▼
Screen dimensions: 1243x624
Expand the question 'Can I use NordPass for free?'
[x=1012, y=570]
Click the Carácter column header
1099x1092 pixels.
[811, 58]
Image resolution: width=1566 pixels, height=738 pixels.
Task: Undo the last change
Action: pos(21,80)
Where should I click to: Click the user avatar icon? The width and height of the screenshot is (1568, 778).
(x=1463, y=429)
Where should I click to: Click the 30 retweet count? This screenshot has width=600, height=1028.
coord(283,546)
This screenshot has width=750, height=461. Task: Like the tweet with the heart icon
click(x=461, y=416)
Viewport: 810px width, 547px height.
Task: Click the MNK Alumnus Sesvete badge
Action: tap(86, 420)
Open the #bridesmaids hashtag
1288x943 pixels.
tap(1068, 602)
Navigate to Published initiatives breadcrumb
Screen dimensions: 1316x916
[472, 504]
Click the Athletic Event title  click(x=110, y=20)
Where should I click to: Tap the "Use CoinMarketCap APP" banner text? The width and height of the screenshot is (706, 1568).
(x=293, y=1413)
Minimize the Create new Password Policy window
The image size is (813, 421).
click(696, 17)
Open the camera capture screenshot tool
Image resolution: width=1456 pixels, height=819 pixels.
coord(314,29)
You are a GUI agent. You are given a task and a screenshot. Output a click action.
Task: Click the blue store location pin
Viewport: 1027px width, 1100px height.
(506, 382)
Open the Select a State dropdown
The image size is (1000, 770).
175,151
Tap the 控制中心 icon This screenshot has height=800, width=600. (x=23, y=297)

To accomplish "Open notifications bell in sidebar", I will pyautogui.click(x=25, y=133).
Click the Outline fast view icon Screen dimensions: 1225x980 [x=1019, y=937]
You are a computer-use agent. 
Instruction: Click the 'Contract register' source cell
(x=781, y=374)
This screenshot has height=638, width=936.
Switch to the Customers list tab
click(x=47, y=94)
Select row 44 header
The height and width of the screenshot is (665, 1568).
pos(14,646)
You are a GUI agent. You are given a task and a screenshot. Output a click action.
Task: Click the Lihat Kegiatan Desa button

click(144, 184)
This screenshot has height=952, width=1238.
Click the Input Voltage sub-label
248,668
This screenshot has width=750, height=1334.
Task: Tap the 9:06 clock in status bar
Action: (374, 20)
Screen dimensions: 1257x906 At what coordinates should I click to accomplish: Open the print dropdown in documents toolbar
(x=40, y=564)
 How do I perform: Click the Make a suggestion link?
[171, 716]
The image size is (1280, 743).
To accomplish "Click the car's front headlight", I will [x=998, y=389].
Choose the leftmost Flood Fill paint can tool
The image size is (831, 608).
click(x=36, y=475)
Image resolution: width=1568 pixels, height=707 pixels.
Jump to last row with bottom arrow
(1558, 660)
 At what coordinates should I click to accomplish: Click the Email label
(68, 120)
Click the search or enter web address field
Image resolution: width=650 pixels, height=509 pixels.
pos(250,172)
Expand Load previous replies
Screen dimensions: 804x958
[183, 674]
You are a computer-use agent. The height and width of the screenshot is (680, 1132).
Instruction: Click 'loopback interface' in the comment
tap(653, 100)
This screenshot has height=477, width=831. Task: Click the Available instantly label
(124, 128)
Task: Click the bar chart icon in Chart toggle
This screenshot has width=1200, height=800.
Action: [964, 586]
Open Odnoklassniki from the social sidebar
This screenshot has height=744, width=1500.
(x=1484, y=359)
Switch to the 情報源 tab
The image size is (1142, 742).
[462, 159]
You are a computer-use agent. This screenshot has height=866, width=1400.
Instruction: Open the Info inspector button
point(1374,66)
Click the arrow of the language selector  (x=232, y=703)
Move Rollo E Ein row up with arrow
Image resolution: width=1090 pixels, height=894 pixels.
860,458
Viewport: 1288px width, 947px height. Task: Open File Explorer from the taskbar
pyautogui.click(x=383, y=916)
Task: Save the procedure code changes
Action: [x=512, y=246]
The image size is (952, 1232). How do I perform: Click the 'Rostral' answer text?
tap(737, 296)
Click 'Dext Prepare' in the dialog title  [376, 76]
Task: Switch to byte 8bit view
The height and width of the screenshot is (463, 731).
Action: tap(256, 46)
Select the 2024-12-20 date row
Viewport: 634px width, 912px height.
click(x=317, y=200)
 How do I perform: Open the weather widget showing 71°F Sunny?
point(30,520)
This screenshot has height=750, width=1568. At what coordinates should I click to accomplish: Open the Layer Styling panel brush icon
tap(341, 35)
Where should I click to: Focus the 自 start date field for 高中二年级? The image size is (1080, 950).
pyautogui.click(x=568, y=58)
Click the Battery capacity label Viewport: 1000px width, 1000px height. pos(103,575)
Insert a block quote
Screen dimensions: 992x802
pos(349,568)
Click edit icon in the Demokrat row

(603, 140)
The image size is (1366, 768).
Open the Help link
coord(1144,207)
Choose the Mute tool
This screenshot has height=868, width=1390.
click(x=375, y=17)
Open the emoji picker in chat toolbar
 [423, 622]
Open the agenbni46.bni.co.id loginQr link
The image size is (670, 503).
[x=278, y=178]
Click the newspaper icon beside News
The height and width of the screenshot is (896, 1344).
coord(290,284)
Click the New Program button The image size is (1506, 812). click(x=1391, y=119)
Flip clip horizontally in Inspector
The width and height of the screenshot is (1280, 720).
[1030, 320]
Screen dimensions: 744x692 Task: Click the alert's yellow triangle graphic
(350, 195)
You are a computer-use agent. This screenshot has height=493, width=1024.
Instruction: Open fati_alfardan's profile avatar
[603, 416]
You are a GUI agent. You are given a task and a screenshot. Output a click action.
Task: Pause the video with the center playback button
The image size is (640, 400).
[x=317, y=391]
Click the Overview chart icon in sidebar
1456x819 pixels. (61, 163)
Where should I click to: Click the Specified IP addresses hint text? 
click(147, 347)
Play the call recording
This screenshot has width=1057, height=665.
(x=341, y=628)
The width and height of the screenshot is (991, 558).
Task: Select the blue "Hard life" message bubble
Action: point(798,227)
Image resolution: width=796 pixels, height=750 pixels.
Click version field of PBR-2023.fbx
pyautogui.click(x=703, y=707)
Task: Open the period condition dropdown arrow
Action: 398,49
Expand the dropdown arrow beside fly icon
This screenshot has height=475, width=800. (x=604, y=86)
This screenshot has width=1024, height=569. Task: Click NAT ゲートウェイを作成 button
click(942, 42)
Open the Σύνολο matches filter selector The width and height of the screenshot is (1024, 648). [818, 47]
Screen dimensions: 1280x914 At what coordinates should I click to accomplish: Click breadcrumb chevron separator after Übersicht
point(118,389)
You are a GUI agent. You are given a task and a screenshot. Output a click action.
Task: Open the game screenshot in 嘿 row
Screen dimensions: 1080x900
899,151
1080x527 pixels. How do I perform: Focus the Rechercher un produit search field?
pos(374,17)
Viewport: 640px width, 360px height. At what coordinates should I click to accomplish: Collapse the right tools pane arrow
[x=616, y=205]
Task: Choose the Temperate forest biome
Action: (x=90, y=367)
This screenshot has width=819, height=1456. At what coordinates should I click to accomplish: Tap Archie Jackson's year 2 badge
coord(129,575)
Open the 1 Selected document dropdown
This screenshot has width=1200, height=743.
▲
_WHAT NEEDS TO BE DONE_
If a line in the entries above holds the word "title", count it; then report the total alone.

_TASK RESULT_
2